··· Исходный текст ···

17 октября состоялось расширенное заседание художественного совета. «За» голосовали обеими руками. И историки, и искусствовед, и поэты. Особо выделяли монолог Хлопуши. «Это самое сильное место в спектакле, — говорил поэт Степан Щипачев. — Актер Высоцкий доносит его блестяще…» Драматург Эдвард Радзинский вторил ему срывающимся тенорком: «Все, что я видел в этом спектакле, это меня потрясает. Актеров, которые работали на этом помосте, я видел раньше и знал, что они прекрасные, блестящие актеры, но в этом спектакле они меня потрясли, особенно Высоцкий, и все, что я мог бы сказать ему хорошего, я ему говорю…»
Монолог Хлопуши для Высоцкого был особенно важен: «Есенин больше всего из своих стихов любил этот монолог… беглого каторжника… Горький рассказывал, что он видел, как Есенин читал этот монолог, и что он до такой степени входил в образ, что себе ногтями пробивал ладони до крови…»
В Хлопуше, по мнению его товарищей по театру, совпало все. Все, чем наградила его природа: талант, широта натуры, яростный темперамент. На прогоне, вспоминал давний приятель Александр Сабинин, Володя рвался вперед, рвался из этих цепей, а в конце зала стоял Любимов… И Володя хрипел, рычал:
Проведите, проведите меня к нему,
Я хочу видеть этого человека!..
Володя делал ударение — этот о! человека — и делал жест в сторону Любимова! Это был момент истины — два больших таланта соединились воедино! Потом актеры спустились со сцены, Юрий Петрович подошел сделать замечания… Затем взял Володю за загривок, привлек к себе и поцеловал…
Но была и иная инстанция, устрашающая «госприемка». Появился приказ управления культуры о прекращении репетиций «Пугачева». Главный удар пришелся как раз по интермедиям. Их потребовали вымарать. Вечный игрок на бегах, называвший себя «долгоиграющим проигрывателем», Николай Эрдман благородно сказал: «Юра, спектакль получился, и Бог с ними, с интермедиями!..» «Закрасили собачку». Из театра пошла челобитная в ЦК КПСС с просьбой положительно решить судьбу спектакля, многозначительно указывая на то, что спектакль поставлен «к 50-летию Великой Октябрьской социалистической революции». Снизошли.
Театр не остался в долгу и принял повышенные социалистические обязательства на 1968 год:
1. Провести основную работу по созданию литературного материала к спектаклю, посвященному 100-летию со дня рождения В.И. Ленина.

···

Воспроизведите без изменений фрагмент исходного текста о спектакле «Пугачев», начиная со слов «Монолог Хлопуши для» и заканчивая словами «видеть этого человека!..».

··· Фрагмент данных ···

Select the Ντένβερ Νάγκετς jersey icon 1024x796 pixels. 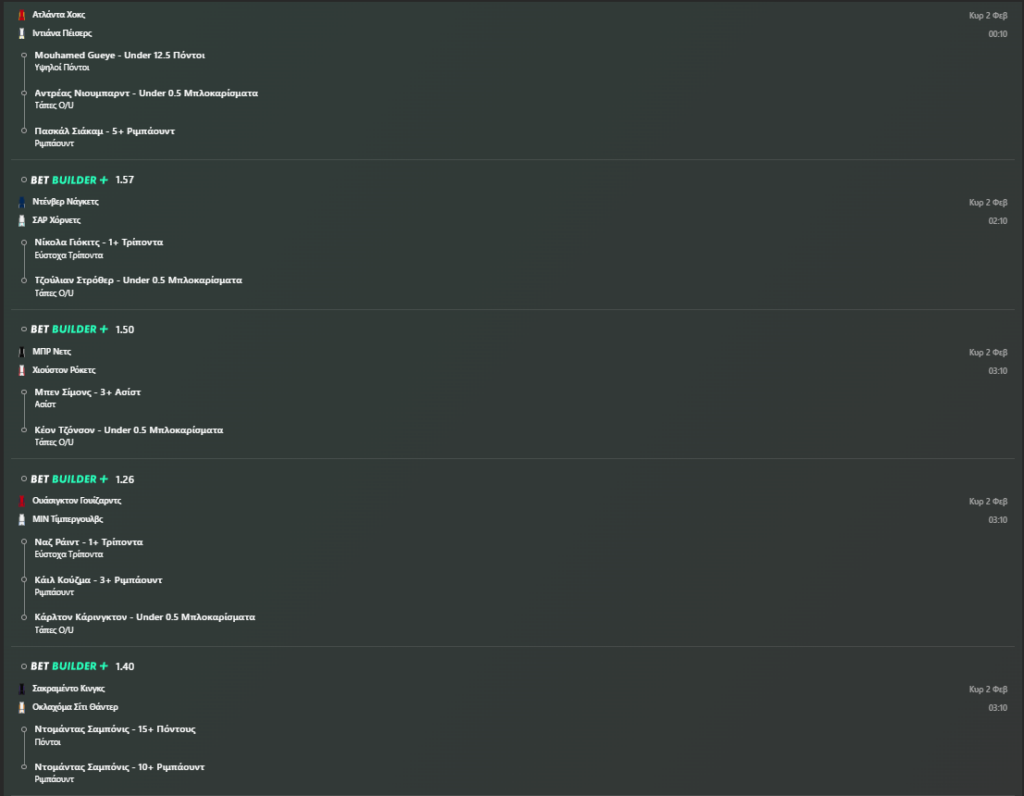pos(22,201)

···

→ Ожидаемый результат
Монолог Хлопуши для Высоцкого был особенно важен: «Есенин больше всего из своих стихов любил этот монолог… беглого каторжника… Горький рассказывал, что он видел, как Есенин читал этот монолог, и что он до такой степени входил в образ, что себе ногтями пробивал ладони до крови…»
В Хлопуше, по мнению его товарищей по театру, совпало все. Все, чем наградила его природа: талант, широта натуры, яростный темперамент. На прогоне, вспоминал давний приятель Александр Сабинин, Володя рвался вперед, рвался из этих цепей, а в конце зала стоял Любимов… И Володя хрипел, рычал:
Проведите, проведите меня к нему,
Я хочу видеть этого человека!..